'HuggingFaceWrapper' object has no attribute 'save_pretrained'
aaronbannin opened this issue · comments
I'm following the examples for fine tuning with HF Transformers.
When executing the Learner, the following error is thrown:
learn.model.save_pretrained("pythia-70m-trained")
---------------------------------------------------------------------------
AttributeError Traceback (most recent call last)
[<ipython-input-11-d1c51ba9b240>](https://localhost:8080/#) in <cell line: 1>()
----> 1 learn.model.save_pretrained("pythia-70m-trained")
[/usr/local/lib/python3.10/dist-packages/torch/nn/modules/module.py](https://localhost:8080/#) in __getattr__(self, name)
1693 if name in modules:
1694 return modules[name]
-> 1695 raise AttributeError(f"'{type(self).__name__}' object has no attribute '{name}'")
1696
1697 def __setattr__(self, name: str, value: Union[Tensor, 'Module']) -> None:
AttributeError: 'HuggingFaceWrapper' object has no attribute 'save_pretrained'
From reading the source, it looks like the model is encapsulated, not inherited? Which would mean that the desired method is bound to self.model
?
Running the following script in Google Colab:
from fastai.text.all import *
from fastxtend.text.all import *
from datasets import load_dataset
from transformers import AutoModel, AutoTokenizer, DataCollatorWithPadding
dataset = load_dataset("TinyPixel/orca-mini", split='train').train_test_split(test_size=0.3)
model_name = "EleutherAI/pythia-70m"
model = AutoModel.from_pretrained(model_name)
tokenizer = AutoTokenizer.from_pretrained('distilroberta-base')
batch_size = 5
data_collator=DataCollatorWithPadding(tokenizer)

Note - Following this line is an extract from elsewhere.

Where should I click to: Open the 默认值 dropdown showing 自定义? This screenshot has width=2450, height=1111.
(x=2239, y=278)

train_dataloader = HuggingFaceLoader(
dataset['train'].with_format('torch'), batch_size=batch_size,
collate_fn=data_collator, shuffle=True,
drop_last=True, num_workers=num_cpus()
)
valid_dataloader = HuggingFaceLoader(
dataset['test'].with_format('torch'), batch_size=16,
collate_fn=DataCollatorWithPadding(tokenizer), shuffle=False,
drop_last=False, num_workers=num_cpus()
)
dls = DataLoaders(train_dataloader, valid_dataloader)
learn = Learner(
dls,
model,
loss_func=HuggingFaceLoss(),
cbs=HuggingFaceCallback()
).to_bf16()
learn.model.save_pretrained("pythia-70m-trained")
The documentation is a bit unclear, but currently the HuggingFaceCallback
works by wrapping the Transformers model to handle the incompatible format between fast.ai and Transformers. When training is finished, the Transformers model is automatically unwrapped and available from learn.model
.
Before training is finished, the model needs to be accessed from learn.model.hf_model
. For example, to save a mid-training checkpoint you'd use:
learn.model.hf_model.save_pretrained("pythia-70m-trained")

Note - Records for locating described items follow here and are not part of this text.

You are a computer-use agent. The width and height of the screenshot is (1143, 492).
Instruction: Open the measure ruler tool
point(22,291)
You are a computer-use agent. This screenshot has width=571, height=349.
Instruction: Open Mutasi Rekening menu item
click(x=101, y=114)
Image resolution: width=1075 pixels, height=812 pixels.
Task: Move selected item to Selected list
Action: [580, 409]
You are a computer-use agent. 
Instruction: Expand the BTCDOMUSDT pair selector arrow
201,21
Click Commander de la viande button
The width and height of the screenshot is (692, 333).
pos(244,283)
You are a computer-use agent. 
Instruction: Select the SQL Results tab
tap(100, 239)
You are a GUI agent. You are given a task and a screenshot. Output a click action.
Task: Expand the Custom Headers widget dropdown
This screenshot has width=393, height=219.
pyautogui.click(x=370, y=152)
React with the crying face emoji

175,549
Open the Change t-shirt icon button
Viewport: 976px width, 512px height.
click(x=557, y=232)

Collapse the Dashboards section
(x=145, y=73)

#22 will resolve this by adding a new attribute for accessing the original Transformers model.
learn.hf_model.save_pretrained("pythia-70m-trained")
The model will no longer be unwrapped automatically after training is over. learn.hf_model
will be created by the HuggingFaceCallback
during after_create
, so it will be accessible from the beginning.